In the NIV Bible+ the dialogue goes as follows (John. 21:15-18):

 

Simon Peter … do you truly love me more than these?

Yes Lord, you know I love you.

Jesus said, Feed my lambs.

Again Jesus said, Simon, son of John, Do you love me?

He answered, Yes, Lord, you know that I love you.

Jesus said, Take care of my sheep.

The third time, He said to him, Simon, son of John, do you love me?

Peter was hurt, because Jesus asked him a third time, do you love me?

He said, Lord you know all things, you know I love you.
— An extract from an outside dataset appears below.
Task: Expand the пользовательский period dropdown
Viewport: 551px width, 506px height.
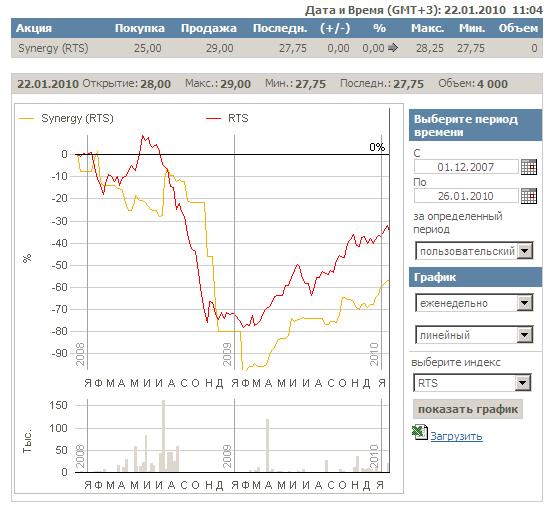Action: (525, 251)
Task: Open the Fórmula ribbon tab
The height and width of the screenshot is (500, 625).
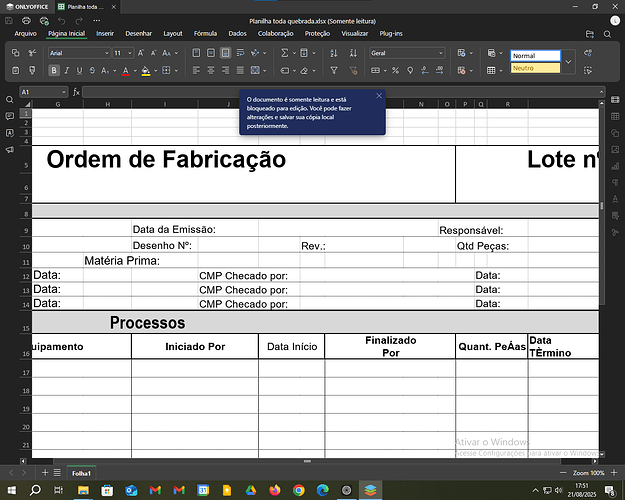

Jesus said, Feed my sheep.

 

Unfortunately, some of the meaning of this is lost in translation.  The several Greek words for love are much more nuanced then the single English word for love. The first two times that Jesus asks Peter if he loves him, He says do you agapao [agape] me? Do you have unconditional, self-sacrificing love for me?  Three times, Peter replies, “Lord, you know I phileo you; you know I love you like a brother and have an emotional fondness for you.

 

The third time when Jesus asks Peter if he loves him, he says to Peter, do you phileo me?  Isn’t that interesting?  Jesus has gone from agape to phileo with Peter. I think Jesus realizes that – at this time - this is as far as Peter can go in his love relationship with Jesus.  Could it be that Jesus is willing to take us where we are and use us even if we don’t express the love and faith that we should.  Yes, Jesus does indeed take us where we are and by the work of His Spirit, if we are willing, grows us into sanctification and Christian maturity.  This is what being a saint is all about – participating in God’s process within us.

 

The third stanza of Charlotte Elliot’s wonderful old hymn, Just as I Am, expresses the feelings of many of us who are neophyte saints:

Just as I am, though tossed about

With many a conflict, many a doubt,

Fighting’s and fears within, without,

O Lamb of God, I come, I come.

 

Thank you Jesus for taking us as we are! May we be among your saints on the day that “The books will be opened” (Rev.20:12).  Meanwhile, let’s get on with the task of being God’s hands and feet as we minister to the others around us.